The block remains in equilibrium for $0 \leq P \leq 31.36$ N.

(b) When $P = 20$ N (which is less than $31.36$ N), the block does not move. The frictional force adjusts to exactly balance the applied force:

$F = P = 20 \text{ N}$

The frictional force acts in the direction opposite to $P$ (i.e., opposing the tendency to move).

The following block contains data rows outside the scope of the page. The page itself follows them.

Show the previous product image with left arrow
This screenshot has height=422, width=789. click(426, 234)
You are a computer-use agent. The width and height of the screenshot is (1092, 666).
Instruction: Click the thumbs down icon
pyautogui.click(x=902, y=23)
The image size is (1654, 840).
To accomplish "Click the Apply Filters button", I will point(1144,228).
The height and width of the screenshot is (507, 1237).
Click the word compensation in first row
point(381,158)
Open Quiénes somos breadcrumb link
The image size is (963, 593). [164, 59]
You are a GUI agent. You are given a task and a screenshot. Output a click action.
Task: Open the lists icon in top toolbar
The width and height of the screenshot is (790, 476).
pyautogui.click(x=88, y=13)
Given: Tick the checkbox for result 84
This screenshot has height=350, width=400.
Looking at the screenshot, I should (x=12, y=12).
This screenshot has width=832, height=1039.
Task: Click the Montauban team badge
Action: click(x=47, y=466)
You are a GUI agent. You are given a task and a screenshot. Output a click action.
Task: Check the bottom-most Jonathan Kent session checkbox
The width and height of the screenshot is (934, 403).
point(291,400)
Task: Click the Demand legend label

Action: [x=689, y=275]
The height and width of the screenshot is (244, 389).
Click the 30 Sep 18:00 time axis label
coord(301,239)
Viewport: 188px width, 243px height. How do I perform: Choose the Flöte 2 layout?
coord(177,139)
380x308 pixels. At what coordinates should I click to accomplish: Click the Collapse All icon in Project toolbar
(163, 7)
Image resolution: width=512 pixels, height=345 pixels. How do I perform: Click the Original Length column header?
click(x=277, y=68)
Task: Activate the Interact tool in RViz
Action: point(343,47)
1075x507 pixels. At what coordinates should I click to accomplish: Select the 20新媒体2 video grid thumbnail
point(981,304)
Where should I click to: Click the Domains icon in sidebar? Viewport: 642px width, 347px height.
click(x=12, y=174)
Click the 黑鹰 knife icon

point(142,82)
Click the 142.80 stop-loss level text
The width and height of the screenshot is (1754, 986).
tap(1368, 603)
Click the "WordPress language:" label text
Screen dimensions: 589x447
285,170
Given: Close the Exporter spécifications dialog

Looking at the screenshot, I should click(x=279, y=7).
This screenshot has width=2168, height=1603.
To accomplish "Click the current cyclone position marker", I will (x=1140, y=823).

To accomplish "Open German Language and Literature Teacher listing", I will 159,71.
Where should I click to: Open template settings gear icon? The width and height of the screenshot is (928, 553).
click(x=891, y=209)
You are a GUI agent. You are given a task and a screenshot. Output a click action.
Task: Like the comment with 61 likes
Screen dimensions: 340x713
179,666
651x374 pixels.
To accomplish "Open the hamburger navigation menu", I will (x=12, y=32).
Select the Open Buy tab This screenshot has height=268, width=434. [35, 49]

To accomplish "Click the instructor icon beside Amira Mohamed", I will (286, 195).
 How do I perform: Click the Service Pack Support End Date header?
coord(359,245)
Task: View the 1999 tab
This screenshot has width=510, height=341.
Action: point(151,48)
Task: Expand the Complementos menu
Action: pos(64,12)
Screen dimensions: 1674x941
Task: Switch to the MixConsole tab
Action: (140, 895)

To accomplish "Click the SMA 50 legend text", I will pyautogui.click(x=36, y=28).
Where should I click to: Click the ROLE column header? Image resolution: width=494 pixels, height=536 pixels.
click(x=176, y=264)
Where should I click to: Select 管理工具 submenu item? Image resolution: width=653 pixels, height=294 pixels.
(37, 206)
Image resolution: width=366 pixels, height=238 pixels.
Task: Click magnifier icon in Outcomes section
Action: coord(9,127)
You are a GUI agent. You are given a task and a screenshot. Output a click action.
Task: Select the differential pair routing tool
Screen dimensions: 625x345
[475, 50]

(c) The student writes $F = 31.36$ N, but the actual friction is only $20$ N. The student has assumed the block is on the point of sliding, but $P = 20 \text{ N} \lt 31.36 \text{ N}$, so the block is not even close to sliding. The friction adjusts to match the applied force.

$\text{Percentage overestimate} = \frac{31.36 - 20}{20} \times 100\% = 56.8\%$

(d) Resolving perpendicular to the surface:

$R + P\sin 30° = mg \implies R = 78.4 - 0.5P$

Resolving horizontally, at limiting equilibrium:

$P\cos 30° = \mu R = 0.4(78.4 - 0.5P)$

$0.866P = 31.36 - 0.2P$

$1.066P = 31.36 \implies P = \frac{31.36}{1.066} \approx 29.42 \text{ N}$

This is less than $31.36$ N, not greater. Applying the force at an angle above the horizontal reduces the normal reaction ($R = 78.4 - 0.5P \lt 78.4$), which in turn reduces the maximum friction. Although the horizontal component of $P$ is only $P\cos 30° \approx 0.866P$, the reduction in $R$ means the maximum available horizontal force is reduced overall.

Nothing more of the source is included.